Gather every line of the listing below that contains the word "badge", copying each one in full. Treat uppercase and lowercase as different.

--- INPUT MATERIAL ---

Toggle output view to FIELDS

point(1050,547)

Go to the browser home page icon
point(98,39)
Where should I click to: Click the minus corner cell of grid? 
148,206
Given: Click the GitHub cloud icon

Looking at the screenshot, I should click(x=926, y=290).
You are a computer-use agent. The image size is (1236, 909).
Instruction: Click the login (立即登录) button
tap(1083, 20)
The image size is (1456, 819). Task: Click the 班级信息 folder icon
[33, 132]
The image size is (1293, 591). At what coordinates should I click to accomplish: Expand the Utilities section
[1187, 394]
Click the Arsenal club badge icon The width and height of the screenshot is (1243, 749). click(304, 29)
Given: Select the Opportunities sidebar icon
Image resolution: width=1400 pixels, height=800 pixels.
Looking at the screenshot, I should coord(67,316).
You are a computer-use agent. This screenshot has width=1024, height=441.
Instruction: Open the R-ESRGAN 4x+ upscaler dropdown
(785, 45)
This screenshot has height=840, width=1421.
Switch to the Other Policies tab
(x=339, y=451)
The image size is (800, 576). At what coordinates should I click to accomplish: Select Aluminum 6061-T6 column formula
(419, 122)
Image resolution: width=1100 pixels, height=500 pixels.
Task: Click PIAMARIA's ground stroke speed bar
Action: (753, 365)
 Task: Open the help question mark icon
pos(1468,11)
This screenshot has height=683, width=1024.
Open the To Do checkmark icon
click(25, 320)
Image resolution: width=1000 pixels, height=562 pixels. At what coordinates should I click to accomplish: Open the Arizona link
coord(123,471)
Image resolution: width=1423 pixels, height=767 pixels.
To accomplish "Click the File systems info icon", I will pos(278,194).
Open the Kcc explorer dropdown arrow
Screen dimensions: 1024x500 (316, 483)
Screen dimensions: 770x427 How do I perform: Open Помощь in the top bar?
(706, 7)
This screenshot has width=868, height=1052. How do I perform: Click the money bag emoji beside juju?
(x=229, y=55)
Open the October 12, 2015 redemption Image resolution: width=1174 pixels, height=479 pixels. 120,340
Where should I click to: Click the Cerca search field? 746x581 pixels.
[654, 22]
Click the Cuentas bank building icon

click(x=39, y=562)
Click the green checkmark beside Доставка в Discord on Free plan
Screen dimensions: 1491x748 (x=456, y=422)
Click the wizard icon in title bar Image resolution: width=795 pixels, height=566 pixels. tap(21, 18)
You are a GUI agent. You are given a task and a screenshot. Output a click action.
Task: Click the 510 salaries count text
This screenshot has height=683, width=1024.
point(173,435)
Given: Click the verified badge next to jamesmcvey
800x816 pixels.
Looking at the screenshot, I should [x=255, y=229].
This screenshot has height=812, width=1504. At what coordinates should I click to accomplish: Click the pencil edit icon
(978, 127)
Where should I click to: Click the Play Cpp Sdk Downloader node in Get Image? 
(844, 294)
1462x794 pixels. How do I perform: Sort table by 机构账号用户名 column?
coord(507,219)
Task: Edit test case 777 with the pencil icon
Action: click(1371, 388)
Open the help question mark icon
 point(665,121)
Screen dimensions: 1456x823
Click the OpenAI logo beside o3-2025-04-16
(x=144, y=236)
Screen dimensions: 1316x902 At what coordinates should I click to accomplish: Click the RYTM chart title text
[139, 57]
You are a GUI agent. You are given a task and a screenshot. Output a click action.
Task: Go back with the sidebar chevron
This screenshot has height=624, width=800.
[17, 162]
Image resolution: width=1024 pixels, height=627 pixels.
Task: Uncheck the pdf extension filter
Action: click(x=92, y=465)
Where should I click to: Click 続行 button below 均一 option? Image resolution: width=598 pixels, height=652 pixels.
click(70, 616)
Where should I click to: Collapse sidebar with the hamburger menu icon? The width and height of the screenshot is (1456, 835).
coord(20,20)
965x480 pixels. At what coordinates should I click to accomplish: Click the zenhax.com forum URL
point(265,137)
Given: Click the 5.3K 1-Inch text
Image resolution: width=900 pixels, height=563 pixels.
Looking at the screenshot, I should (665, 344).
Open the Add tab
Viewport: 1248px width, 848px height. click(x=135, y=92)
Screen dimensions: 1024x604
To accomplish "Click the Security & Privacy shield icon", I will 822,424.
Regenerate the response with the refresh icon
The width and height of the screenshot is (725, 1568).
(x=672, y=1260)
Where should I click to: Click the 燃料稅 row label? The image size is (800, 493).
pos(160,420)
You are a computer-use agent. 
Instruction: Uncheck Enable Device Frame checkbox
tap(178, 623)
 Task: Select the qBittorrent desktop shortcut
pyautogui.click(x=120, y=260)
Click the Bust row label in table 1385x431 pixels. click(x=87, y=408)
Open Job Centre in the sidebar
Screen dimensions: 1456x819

---

» TASK SOLUTION:
Click the Arsenal club badge icon The width and height of the screenshot is (1243, 749). click(304, 29)
Given: Click the verified badge next to jamesmcvey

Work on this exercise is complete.